As described above, since the Faraday effect material according to the present invention has a high Verdet constant, when the Faraday effect material of the present invention is used as a crystal body constituting a Faraday rotation element, the length l of the crystal body is set to be long. It is possible to obtain a magnetic field sensor that can obtain sufficient sensitivity even without using the magnetic field sensor, and can measure magnetic fields even in a narrow place. Traditionally used Z
When an nSe crystal or a BSO crystal is used in a Faraday rotation element, the length of the crystal body needs to be, for example, 5 to 30 mm.In the case of a crystal mainly composed of the HgS-MnS-ZnS alloy of the present invention, As a result of being able to shorten the length of the crystal of the Faraday rotation element to about 0.06 to 2.3 mm, the magnetic field sensor can be downsized.

[Brief explanation of the drawing]

FIG. 1: In an example of the present invention, 2.0 min at room temperature
H indicating a composition range exhibiting a Verdet constant of /Oe・cm or more
FIG. 3 is a ternary phase diagram of a gS-MnS-ZnS alloy.

FIG. 2 is a ternary phase diagram of a HgS-MnS-ZnS alloy showing a composition whose Verdet constant was measured in an example of the present invention.

[Fig. 3] In the embodiment of the present invention, the measurement wavelength is 730 nm.
FIG. 2 is a ternary phase diagram of a HgS-MnS-ZnS alloy showing the Verdet constant value in FIG.

[Figure 4] In the example of the present invention, the measurement wavelength is 780 nm.
FIG. 2 is a ternary phase diagram of a HgS-MnS-ZnS alloy showing the Verdet constant value in FIG.

[Fig. 5] In the example of the present invention, the measurement wavelength is 850 nm.
FIG. 2 is a ternary phase diagram of a HgS-MnS-ZnS alloy showing the Verdet constant value in FIG.

[Fig. 6] In the embodiment of the present invention, the measurement wavelength is 1300n.
HgS-MnS-ZnS showing the Verdet constant value at m
FIG. 3 is a ternary system phase diagram of the system alloy.

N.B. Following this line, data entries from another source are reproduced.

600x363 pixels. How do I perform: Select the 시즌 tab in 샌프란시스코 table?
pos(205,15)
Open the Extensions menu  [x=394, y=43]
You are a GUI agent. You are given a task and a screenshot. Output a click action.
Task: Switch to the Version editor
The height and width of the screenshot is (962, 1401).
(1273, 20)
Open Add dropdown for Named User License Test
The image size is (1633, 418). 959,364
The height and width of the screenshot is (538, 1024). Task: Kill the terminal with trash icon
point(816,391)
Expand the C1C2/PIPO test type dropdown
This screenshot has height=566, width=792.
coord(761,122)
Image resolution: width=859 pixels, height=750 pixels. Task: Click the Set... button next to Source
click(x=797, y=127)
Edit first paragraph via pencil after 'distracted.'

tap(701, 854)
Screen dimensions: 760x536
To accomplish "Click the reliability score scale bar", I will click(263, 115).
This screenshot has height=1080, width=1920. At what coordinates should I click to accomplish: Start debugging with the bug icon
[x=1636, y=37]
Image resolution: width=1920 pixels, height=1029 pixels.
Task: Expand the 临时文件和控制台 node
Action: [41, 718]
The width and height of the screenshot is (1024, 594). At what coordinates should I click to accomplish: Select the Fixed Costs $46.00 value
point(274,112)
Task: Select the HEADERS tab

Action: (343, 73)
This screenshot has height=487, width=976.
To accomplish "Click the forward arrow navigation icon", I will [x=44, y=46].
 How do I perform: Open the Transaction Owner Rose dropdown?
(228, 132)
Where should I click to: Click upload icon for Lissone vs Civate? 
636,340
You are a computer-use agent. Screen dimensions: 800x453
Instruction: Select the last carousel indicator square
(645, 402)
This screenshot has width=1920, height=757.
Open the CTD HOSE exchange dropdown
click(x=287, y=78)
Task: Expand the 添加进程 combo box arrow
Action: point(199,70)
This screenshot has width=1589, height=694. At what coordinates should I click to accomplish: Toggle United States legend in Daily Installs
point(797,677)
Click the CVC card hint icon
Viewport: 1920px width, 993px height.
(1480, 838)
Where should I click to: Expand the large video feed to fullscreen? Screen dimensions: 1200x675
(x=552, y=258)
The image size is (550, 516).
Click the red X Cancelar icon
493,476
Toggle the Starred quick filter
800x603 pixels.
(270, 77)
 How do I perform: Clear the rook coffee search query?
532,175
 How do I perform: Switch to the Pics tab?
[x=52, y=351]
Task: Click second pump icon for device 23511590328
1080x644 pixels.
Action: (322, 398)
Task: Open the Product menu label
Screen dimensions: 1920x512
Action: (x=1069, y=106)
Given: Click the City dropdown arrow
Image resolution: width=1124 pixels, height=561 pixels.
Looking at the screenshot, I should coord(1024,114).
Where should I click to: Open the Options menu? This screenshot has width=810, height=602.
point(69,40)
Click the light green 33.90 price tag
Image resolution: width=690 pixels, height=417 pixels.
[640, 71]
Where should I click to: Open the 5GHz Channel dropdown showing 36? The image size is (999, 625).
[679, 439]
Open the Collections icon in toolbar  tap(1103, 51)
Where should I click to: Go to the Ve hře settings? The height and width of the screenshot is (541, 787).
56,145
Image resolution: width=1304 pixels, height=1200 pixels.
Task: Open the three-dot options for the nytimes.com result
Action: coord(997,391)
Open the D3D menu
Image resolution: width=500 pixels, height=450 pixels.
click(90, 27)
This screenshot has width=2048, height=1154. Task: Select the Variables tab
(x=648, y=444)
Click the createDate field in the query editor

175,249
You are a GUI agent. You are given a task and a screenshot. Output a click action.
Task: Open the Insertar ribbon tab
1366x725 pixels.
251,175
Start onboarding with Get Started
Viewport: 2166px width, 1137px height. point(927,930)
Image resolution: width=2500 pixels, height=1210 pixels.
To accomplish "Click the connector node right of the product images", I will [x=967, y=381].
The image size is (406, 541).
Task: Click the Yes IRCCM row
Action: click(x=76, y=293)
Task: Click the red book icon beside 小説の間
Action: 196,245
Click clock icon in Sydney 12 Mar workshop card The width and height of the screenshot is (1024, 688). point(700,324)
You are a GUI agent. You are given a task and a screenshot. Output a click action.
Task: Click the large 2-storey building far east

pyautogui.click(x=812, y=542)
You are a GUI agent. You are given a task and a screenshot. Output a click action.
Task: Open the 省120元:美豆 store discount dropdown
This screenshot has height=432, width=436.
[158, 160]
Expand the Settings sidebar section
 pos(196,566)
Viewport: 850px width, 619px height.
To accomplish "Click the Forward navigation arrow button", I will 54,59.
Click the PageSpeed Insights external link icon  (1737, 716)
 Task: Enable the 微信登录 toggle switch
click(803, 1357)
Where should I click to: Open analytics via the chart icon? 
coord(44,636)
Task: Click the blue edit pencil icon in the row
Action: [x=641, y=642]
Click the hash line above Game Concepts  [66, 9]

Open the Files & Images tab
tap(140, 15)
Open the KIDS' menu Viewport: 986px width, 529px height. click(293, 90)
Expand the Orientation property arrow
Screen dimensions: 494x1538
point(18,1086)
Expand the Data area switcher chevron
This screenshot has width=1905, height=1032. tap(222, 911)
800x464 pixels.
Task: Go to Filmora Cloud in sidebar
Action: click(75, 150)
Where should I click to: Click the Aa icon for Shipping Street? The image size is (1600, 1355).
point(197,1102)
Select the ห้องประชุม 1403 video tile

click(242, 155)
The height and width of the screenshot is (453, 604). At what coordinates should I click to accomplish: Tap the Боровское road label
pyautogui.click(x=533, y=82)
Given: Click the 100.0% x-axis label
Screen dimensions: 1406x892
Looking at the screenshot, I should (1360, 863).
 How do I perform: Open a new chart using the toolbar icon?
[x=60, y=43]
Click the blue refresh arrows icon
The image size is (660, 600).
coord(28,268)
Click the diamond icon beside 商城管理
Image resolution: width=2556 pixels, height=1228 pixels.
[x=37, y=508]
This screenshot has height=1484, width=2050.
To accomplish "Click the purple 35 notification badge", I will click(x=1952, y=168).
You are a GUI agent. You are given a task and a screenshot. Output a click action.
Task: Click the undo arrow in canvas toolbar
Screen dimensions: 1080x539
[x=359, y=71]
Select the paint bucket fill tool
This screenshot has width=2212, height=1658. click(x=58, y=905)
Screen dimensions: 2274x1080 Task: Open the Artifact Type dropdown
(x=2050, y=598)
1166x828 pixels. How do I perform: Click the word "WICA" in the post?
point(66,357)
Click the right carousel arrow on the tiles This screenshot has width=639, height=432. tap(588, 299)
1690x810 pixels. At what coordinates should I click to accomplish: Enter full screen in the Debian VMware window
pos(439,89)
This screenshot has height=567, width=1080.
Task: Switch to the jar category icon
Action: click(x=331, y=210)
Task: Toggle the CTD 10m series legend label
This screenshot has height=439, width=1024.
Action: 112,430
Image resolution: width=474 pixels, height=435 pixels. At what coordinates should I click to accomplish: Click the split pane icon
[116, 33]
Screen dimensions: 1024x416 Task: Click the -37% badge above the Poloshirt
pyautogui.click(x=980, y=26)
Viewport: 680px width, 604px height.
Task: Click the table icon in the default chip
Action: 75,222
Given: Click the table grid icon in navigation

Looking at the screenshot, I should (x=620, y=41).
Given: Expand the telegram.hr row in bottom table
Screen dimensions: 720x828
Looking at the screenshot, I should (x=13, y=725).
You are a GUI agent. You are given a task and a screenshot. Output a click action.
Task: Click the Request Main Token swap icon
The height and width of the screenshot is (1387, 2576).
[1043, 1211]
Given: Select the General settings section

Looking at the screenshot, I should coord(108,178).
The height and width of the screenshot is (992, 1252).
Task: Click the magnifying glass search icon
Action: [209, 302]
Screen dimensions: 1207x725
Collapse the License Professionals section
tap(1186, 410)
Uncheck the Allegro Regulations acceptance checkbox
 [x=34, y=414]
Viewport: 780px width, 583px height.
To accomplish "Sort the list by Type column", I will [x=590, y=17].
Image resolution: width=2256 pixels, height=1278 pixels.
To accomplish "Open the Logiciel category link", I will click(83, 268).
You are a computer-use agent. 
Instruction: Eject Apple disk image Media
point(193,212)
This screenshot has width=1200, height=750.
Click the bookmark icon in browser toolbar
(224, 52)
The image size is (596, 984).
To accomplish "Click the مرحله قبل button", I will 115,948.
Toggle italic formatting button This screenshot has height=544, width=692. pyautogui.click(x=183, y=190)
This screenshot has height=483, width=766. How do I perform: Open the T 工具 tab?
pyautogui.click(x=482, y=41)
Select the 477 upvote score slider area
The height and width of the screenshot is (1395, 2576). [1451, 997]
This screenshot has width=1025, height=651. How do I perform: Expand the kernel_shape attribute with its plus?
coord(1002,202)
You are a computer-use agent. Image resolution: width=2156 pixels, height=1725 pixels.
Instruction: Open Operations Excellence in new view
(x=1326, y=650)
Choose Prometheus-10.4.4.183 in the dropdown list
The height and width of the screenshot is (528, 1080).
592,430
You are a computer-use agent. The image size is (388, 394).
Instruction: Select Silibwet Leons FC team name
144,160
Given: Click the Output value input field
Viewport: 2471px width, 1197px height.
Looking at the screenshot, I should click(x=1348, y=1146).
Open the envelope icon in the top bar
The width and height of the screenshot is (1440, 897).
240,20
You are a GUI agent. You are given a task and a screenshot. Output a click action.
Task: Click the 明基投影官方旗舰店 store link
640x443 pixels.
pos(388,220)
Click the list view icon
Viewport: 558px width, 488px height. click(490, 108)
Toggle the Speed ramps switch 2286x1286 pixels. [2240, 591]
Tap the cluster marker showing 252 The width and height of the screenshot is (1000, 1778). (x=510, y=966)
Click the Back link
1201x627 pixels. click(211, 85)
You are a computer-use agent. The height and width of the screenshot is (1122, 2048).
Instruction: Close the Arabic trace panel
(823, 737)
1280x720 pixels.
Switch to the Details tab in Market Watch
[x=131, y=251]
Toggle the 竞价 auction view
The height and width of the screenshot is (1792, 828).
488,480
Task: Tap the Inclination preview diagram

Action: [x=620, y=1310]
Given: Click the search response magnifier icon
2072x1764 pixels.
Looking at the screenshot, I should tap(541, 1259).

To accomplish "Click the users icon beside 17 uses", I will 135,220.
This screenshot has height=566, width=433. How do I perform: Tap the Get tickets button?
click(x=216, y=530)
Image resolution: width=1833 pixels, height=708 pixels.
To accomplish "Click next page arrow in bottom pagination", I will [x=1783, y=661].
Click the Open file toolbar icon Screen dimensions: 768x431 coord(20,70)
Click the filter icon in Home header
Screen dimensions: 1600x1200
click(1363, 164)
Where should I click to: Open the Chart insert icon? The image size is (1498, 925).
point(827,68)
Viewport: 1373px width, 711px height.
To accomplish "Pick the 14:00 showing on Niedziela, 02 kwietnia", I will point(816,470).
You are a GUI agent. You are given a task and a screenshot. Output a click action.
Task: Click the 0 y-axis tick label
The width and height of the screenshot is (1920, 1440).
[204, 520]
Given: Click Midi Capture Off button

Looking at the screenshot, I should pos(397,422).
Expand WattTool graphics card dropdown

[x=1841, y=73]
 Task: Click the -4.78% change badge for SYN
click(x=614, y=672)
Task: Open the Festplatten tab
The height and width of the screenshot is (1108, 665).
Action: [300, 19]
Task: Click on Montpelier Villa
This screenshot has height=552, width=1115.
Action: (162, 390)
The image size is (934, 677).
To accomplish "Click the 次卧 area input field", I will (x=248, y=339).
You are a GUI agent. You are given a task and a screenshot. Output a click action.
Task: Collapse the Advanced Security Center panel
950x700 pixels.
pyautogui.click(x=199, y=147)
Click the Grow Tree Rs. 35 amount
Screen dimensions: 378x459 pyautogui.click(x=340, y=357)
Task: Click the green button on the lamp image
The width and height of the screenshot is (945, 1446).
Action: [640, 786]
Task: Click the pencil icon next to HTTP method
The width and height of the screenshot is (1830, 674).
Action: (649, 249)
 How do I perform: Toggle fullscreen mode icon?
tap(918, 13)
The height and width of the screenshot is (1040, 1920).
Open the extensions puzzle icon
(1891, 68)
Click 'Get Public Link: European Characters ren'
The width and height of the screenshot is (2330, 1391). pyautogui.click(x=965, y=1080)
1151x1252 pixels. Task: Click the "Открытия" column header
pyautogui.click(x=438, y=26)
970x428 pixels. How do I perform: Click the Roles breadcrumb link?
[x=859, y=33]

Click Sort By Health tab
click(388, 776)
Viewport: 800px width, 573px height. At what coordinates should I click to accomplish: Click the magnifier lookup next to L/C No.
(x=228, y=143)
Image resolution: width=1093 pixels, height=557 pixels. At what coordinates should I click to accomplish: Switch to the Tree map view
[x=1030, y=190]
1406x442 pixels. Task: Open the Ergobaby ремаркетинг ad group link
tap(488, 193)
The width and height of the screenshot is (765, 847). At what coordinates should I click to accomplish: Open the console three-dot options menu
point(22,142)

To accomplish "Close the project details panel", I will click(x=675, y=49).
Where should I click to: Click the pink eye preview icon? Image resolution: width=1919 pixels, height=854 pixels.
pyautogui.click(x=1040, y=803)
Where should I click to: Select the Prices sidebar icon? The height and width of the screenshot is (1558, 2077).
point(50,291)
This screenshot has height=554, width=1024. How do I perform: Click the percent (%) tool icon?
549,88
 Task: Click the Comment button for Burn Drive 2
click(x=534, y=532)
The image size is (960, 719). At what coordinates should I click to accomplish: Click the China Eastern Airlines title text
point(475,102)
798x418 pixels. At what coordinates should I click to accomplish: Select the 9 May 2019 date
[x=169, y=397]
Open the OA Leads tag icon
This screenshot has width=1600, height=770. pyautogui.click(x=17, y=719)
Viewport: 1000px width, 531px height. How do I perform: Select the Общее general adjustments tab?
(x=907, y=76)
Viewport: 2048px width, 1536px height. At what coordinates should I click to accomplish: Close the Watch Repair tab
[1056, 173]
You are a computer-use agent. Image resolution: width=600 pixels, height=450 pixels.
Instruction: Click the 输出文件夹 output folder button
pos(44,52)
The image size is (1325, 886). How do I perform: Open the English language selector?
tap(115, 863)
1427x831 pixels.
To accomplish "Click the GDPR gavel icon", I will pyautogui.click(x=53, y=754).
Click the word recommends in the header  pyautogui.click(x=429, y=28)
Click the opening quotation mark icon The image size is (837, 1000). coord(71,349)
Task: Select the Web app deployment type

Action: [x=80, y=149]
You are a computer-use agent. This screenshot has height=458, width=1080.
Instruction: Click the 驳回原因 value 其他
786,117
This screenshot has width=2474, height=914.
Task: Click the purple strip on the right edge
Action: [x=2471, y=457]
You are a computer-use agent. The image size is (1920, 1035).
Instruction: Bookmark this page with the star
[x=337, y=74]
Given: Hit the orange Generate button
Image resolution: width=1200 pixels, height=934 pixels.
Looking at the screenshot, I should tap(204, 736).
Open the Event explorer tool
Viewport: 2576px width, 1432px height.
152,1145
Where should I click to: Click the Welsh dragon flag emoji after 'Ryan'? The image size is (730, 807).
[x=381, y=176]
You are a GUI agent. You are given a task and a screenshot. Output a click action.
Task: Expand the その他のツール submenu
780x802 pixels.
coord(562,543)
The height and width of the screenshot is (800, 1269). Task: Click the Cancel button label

FIG. 7 is a conceptual diagram of the configuration of a magnetic field sensor.

[Explanation of symbols]

1 Optical fiber 2 Rod lens 3 Polarizer 4 Faraday rotation element 5 Magnetic field 6 Analyzer 7 Rod lens 8 Optical fiber 9 Incident light 10 Output light

Claims (4)

[Claims] 1. A Faraday effect material comprising a HgS-MnS-ZnS alloy as a main component. 2. The HgS-MnS-ZnS alloy is composed of Hg0.06Mn0.13Zn0.81S (HgS6a
tomic%, MnS13atomic%, ZnS81
atomic%), Hg0.06Mn0.09Zn0.
85S (HgS6atomic%, MnS9atomic%
c%, ZnS85atomic%), Hg0.1Mn0
．． 06Zn0.84S (HgS10atomic%, M
nS6atomic%, ZnS84atomic%),
Hg0.25Mn0.06Zn0.69S (HgS25
atomic%, MnS6atomic%, ZnS69
atomic%), Hg0.3Mn0.09Zn0.6
1S (HgS30atomic%, MnS9atomic%
c%, ZnS61atomic%), Hg0.3Mn0
．． 13Zn0.57S (HgS30atomic%, M
nS13atomic%, ZnS57atomic%)
The Faraday effect material according to claim 1, having a composition within the range (including the boundary line) surrounded by . 3. A magnetic sensor that detects a magnetic field based on the rotation angle of a polarization plane of light passing through a Faraday rotator, wherein the Faraday rotator is made of HgS-MnS-Z.
A magnetic field sensor characterized by being formed mainly of an nS-based alloy. 4. As shown in the ternary phase diagram of FIG. 1, the HgS-MnS-ZnS alloy contains Hg0.06M
n0.13Zn0.81S (HgS6atomic%,
MnS13 atomic%, ZnS81 atomic%
), Hg0.06Mn0.09Zn0.85S (HgS
6atomic%, MnS9atomic%, ZnS8
5atomic%), Hg0.1Mn0.06Zn0.
84S (HgS10atomic%, MnS6atom
ic%, ZnS84atomic%), Hg0.25M
n0.06Zn0.69S (HgS25atomic%
, MnS6atomic%, ZnS69atomic%
), Hg0.3Mn0.09Zn0.61S (HgS3
0atomic%, MnS9atomic%, ZnS6
1atomic%), Hg0.3Mn0.13Zn0.
57S (HgS30atomic%, MnS13ato
5. The magnetic field sensor according to claim 3, wherein the magnetic field sensor has a composition within a range (including the boundary line) surrounded by (including the boundary line).